:: EXERCISE INSTRUCTIONS ::
The expected output is the data below, character for character, without its pictures.

[Collected data entries]
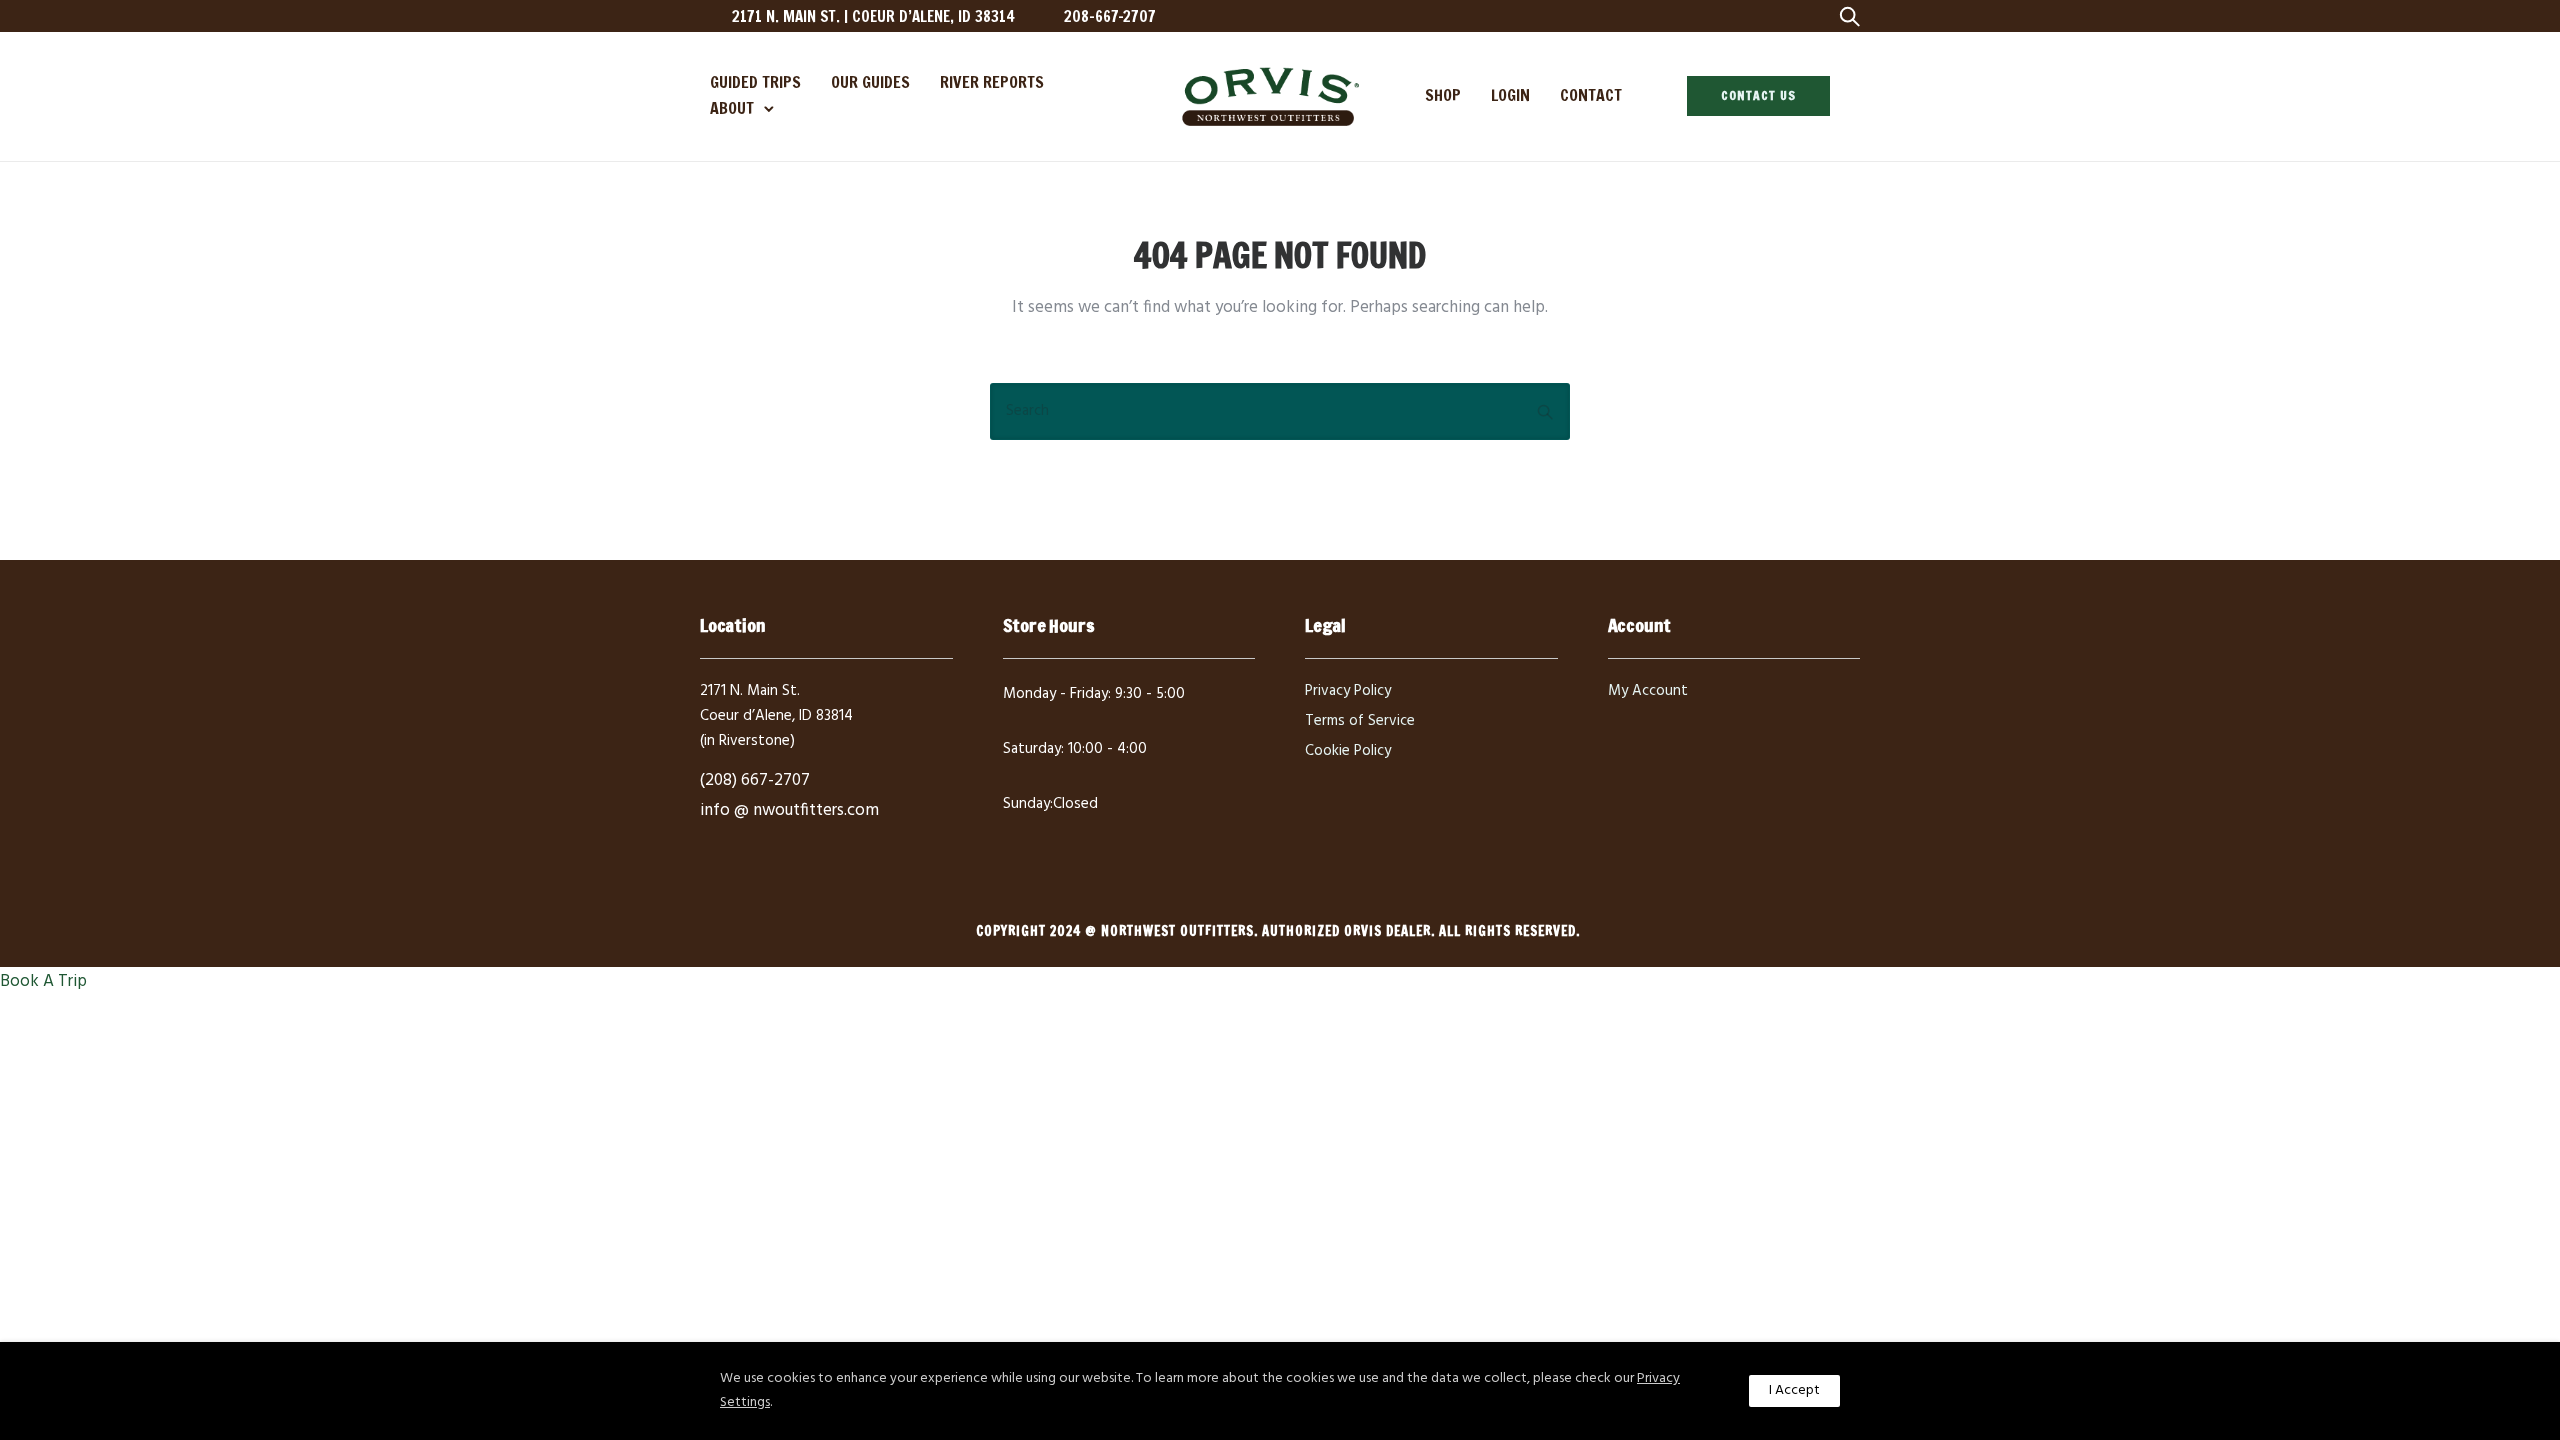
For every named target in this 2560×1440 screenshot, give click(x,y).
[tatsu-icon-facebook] (1679, 16)
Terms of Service (1360, 721)
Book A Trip (43, 981)
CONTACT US (1758, 95)
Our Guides (870, 82)
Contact (1591, 95)
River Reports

:: RESPONSE BOX ::
For every named target in this 2560×1440 screenshot, give click(x,y).
[tatsu-icon-facebook] (1679, 16)
Terms of Service (1360, 721)
Book A Trip (43, 981)
CONTACT US (1758, 95)
Our Guides (870, 82)
Contact (1591, 95)
River Reports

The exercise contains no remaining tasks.